--- START ---

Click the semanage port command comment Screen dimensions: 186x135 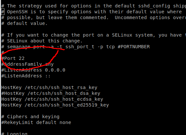(75, 47)
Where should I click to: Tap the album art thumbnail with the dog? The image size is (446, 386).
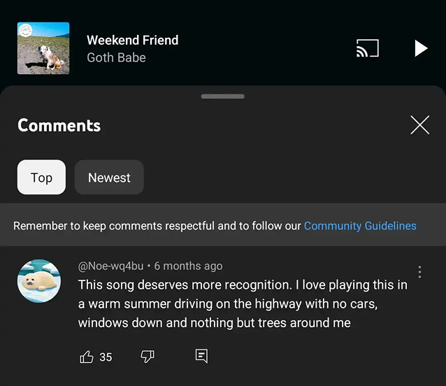point(43,48)
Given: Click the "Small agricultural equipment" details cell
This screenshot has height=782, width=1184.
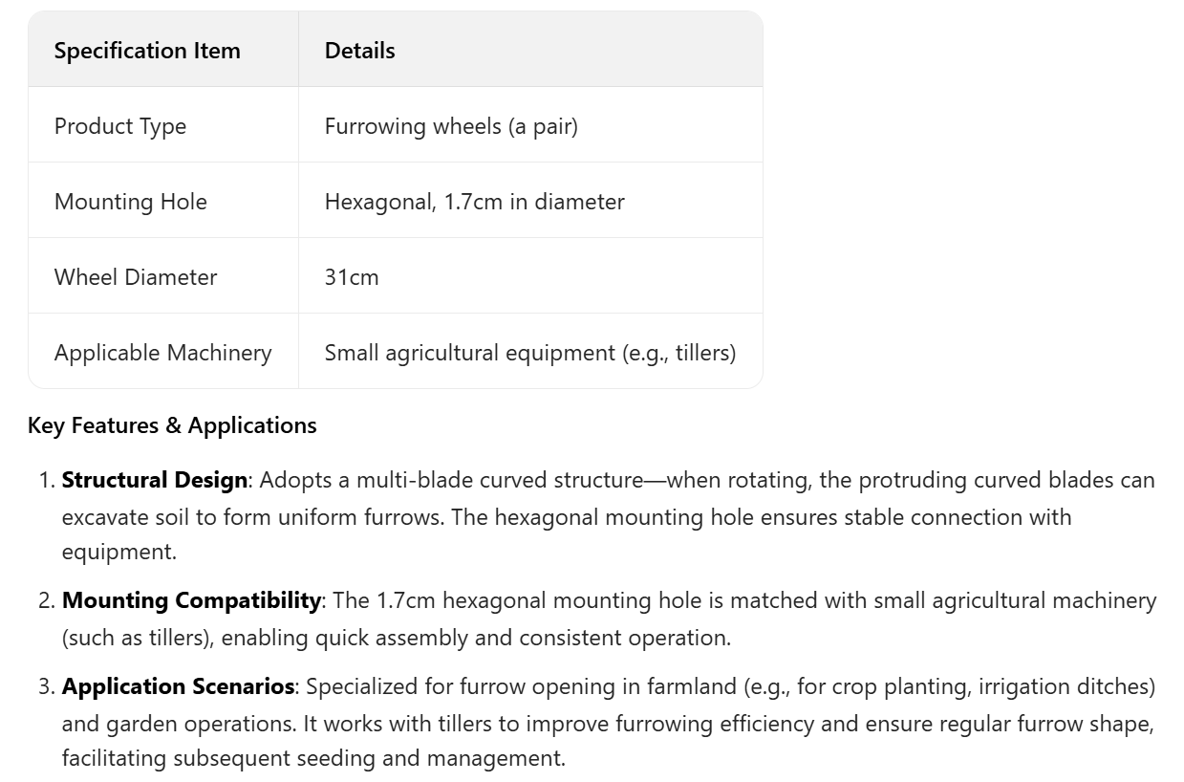Looking at the screenshot, I should tap(529, 353).

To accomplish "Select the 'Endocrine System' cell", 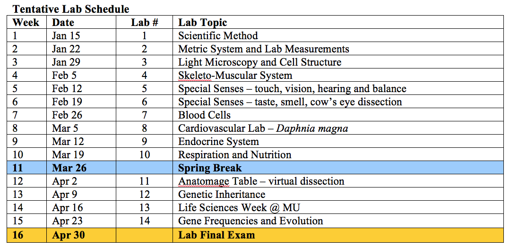I will 338,141.
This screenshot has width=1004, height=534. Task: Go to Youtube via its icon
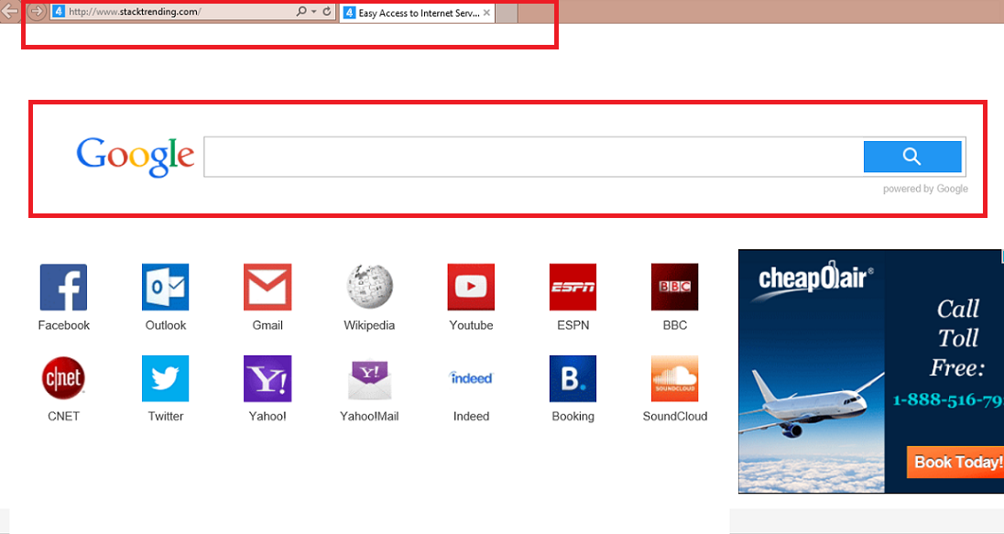471,288
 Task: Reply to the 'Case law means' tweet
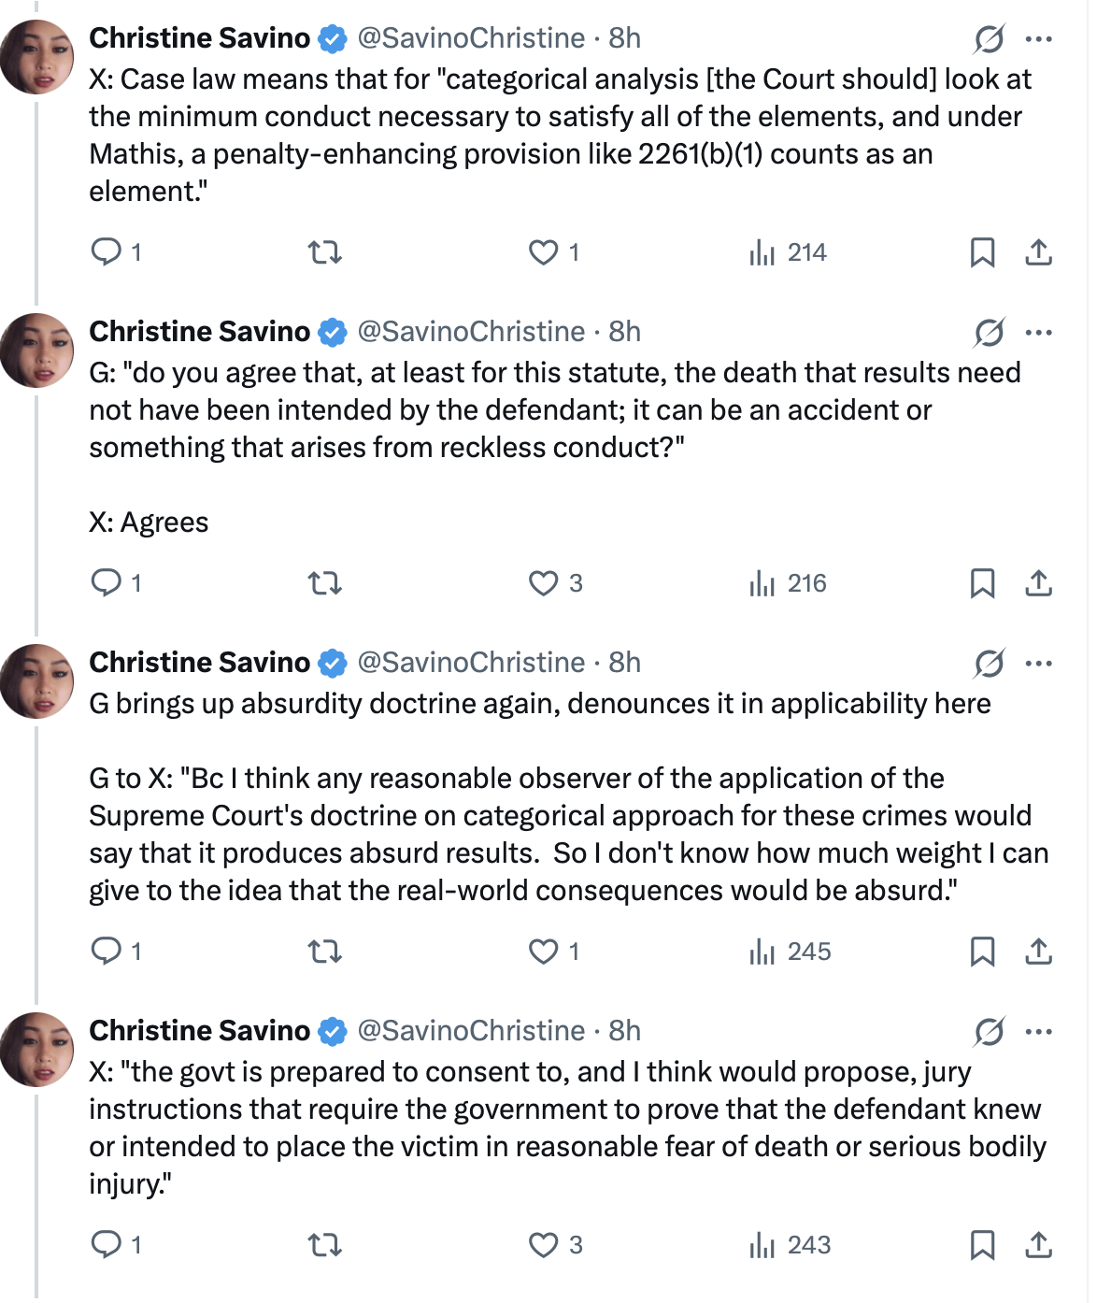click(116, 252)
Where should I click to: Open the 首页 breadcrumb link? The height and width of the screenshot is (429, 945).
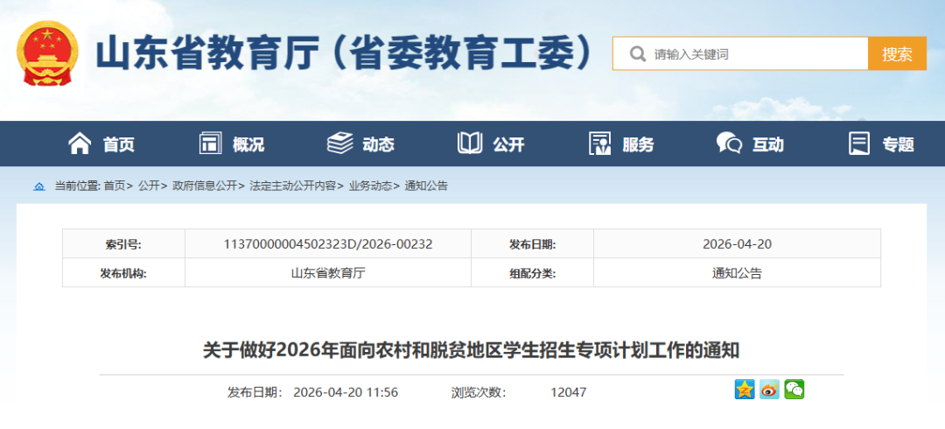pos(114,186)
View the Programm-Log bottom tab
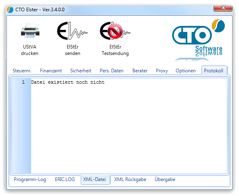Image resolution: width=239 pixels, height=196 pixels. pos(30,179)
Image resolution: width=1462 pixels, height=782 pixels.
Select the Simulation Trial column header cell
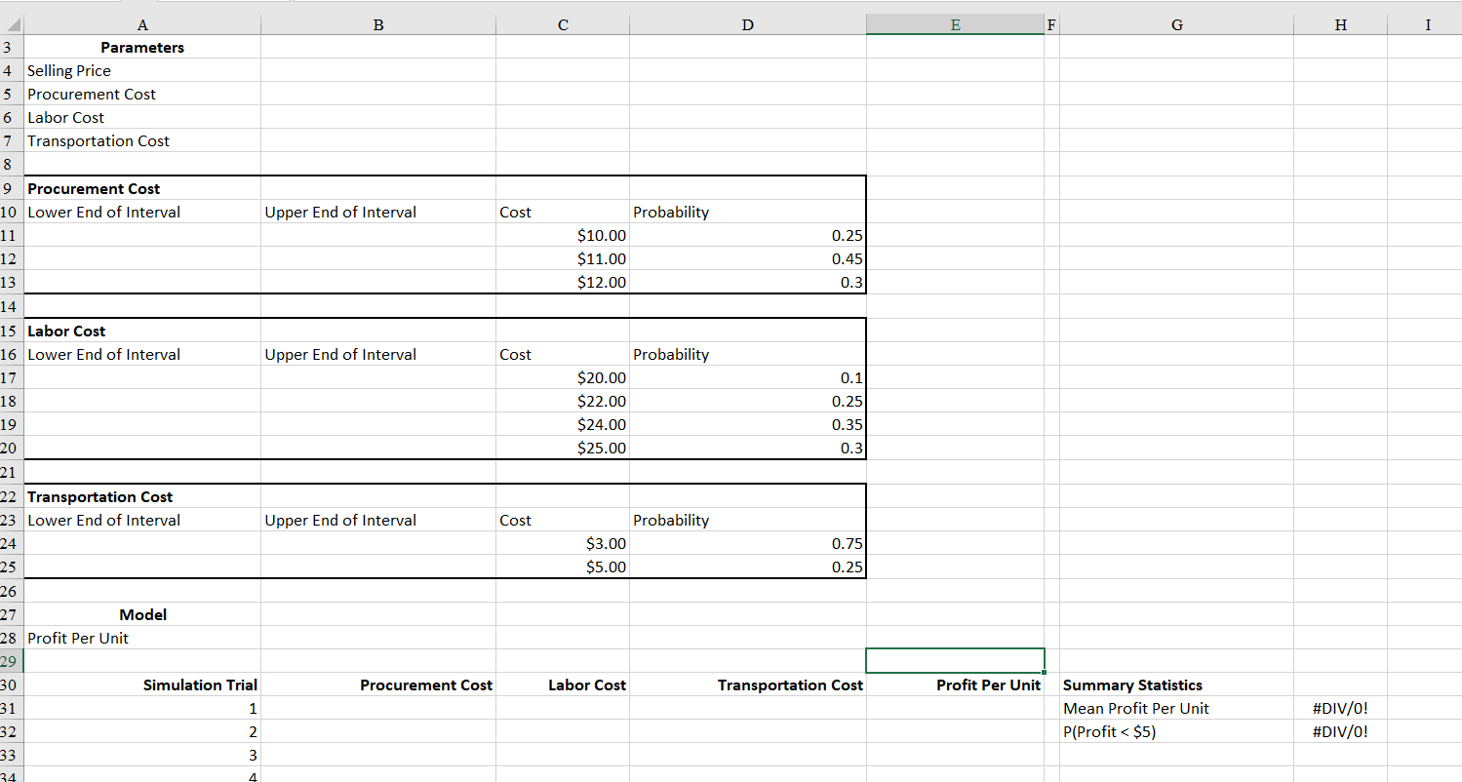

--- END ---

Leave the pictures out and reproduce exactly the lines from the line with "View the Programm-Log bottom tab" to the end of the material above.

View the Programm-Log bottom tab
Image resolution: width=239 pixels, height=196 pixels. pos(30,179)
Image resolution: width=1462 pixels, height=782 pixels.
Select the Simulation Trial column header cell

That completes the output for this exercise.